大きく分けて、皮膚に刺入する鍼と刺入しない鍼があります。
刺入する鍼は怖い、という印象をお持ちの方も多いと思います。しかし太い中国の鍼と違って日本の鍼は、繊細な日本人の感覚に合わせて非常に細く、髪の毛程度の太さで作られており、また当院では鍼を動かして響かせるといったような強刺激は行わないため、ほとんど痛みは感じません。反応のあるツボに刺入しますが、病状によって補法、瀉法を使い分けることで、経絡の気の流れを調整し、病気を治します。
刺入しない鍼には色々ありますが、当院では「古代鍼」と「打鍼」を使用しています。
触れるだけですので、全く無痛です。生後一ヶ月から治療できます。主に子供に使用しますが、敏感な大人にも用います。
「古代鍼」には金と銀があります。主に金は温める(補法)、銀は冷やす(瀉法)、それぞれ病状応じて施術者が使い分けます。小児鍼によく見られるカギ鍼も昔は使用しましたが、古代鍼の方が様々な病状への適応範囲が広く、治療効果も高いため、私はこちらを利用しています。
「打鍼」は、室町時代の僧、夢分斎が編み出した日本伝統の鍼。もともとは刺入する方式でしたが、現代に合わせて北辰会が刺入しない方式で復活させました。腹部に木槌で太目の金属の鍼でコンコンと叩き、全身のバランスを整えます。小児や体力の低下した人、妊婦などによく用います。
刺入しない鍼の場合、初めて受ける方はこれで治るのだろうかと不思議に思われますが、鍼の当て方には施術者の技量が問われ、上手に施術するとよく効き、非常に気持ちの良いものです。また小児や大人でも敏感な気の動きの早い方や、体力低下により鍼を刺せない人には、より治療効果が高くなる場合があります。
- 毫(ごう)鍼
- 古代鍼
- 打鍼
お灸に使用する艾(モグサ)は、ヨモギの葉を何度も乾燥させて篩(ふるい)にかけ、残ったヨモギの葉の裏の白い綿毛を、特殊な機械で精製したものです。
当院のお灸は、透熱灸、隔物灸、棒灸があります。
透熱灸はもぐさをこよりにし、お米の半分ほどの大きさの円錐形にちぎって、直接ツボの上に置き、線香で燃やします。
チクッと一瞬熱く感じる程度ですが、冷えの強い方は全く熱さを感じないこともあります。
反応の出ているツボに、五・七・九など奇数の数だけ、病状に合わせて左右共にすえます。
隔物灸は市販でもよく見かけるものですが、直接肌には触れない為、熱さも柔らかです。
重い病気では効果が薄いですが、透熱灸の出来ないデリケートな方や、妊婦さんなどに用います。
棒灸はもぐさを棒状に巻いたお灸です。ツボから3〜5センチほど離し、かざすようにして温めます。隔物灸と同様に、強刺激に適さない患者さんに用います。
お灸は主に、冷え体質(陽虚)の人、長年患った慢性病など、頑固な病で気の動きが悪い人などに用います。初回から何回かは鍼のみで様子を見て、治りが悪い場合にお灸を併用することが多いです。

------------------------------------

▶ 課題 1
原文によると、「打鍼」を編み出したのは誰ですか。
▶ 課題 2
原文のうち、「刺入しない鍼の場合、初めて受」を含む語句で始まり「さを感じないこともあります。」で終わる部分を書き写してください。

▶ 提供情報
------------------------------------

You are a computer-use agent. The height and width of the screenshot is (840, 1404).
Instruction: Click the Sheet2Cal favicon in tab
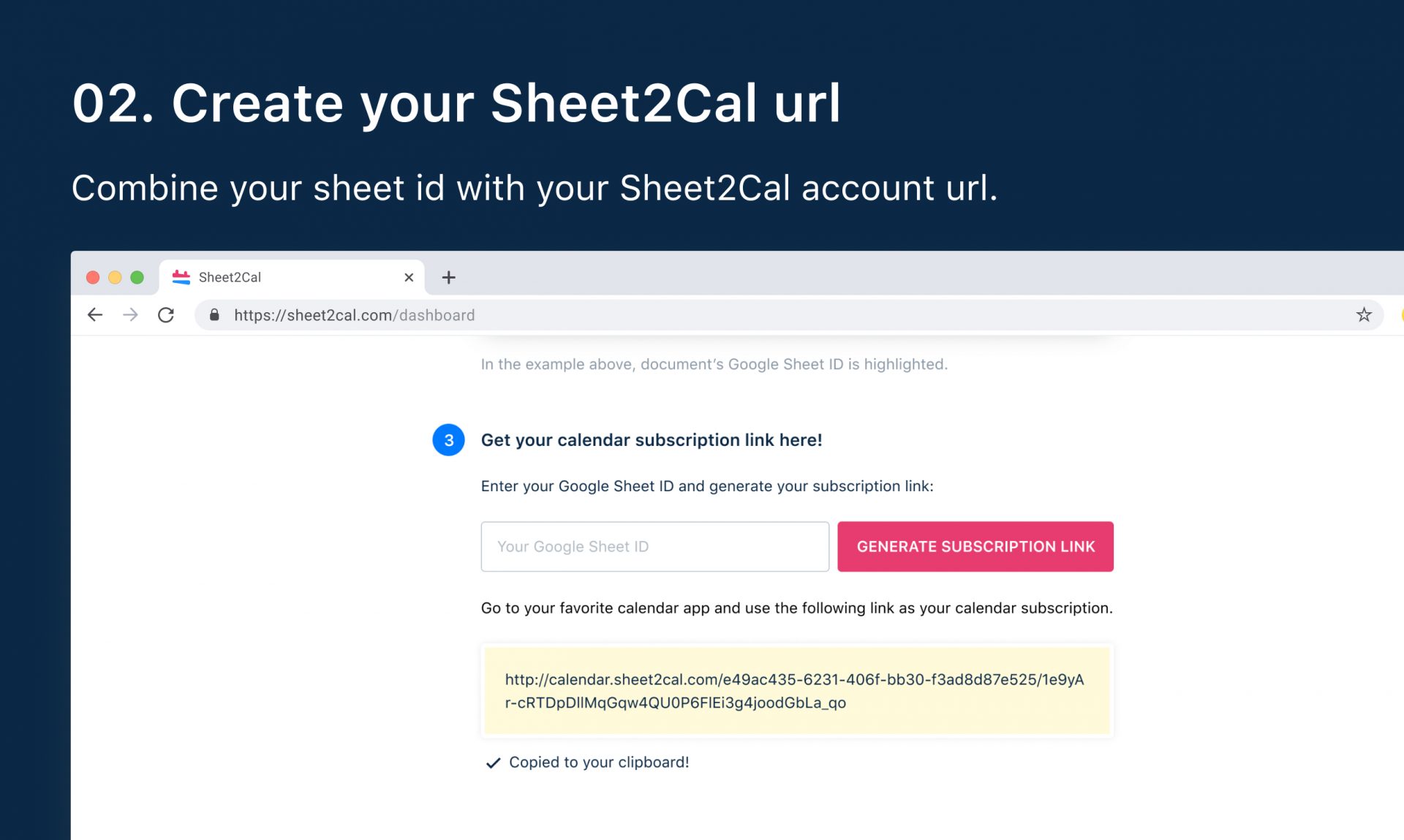[x=181, y=277]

------------------------------------

▶ 解答欄 1
室町時代の僧、夢分斎です。

▶ 解答欄 2
刺入しない鍼の場合、初めて受ける方はこれで治るのだろうかと不思議に思われますが、鍼の当て方には施術者の技量が問われ、上手に施術するとよく効き、非常に気持ちの良いものです。また小児や大人でも敏感な気の動きの早い方や、体力低下により鍼を刺せない人には、より治療効果が高くなる場合があります。
- 毫(ごう)鍼
- 古代鍼
- 打鍼
お灸に使用する艾(モグサ)は、ヨモギの葉を何度も乾燥させて篩(ふるい)にかけ、残ったヨモギの葉の裏の白い綿毛を、特殊な機械で精製したものです。
当院のお灸は、透熱灸、隔物灸、棒灸があります。
透熱灸はもぐさをこよりにし、お米の半分ほどの大きさの円錐形にちぎって、直接ツボの上に置き、線香で燃やします。
チクッと一瞬熱く感じる程度ですが、冷えの強い方は全く熱さを感じないこともあります。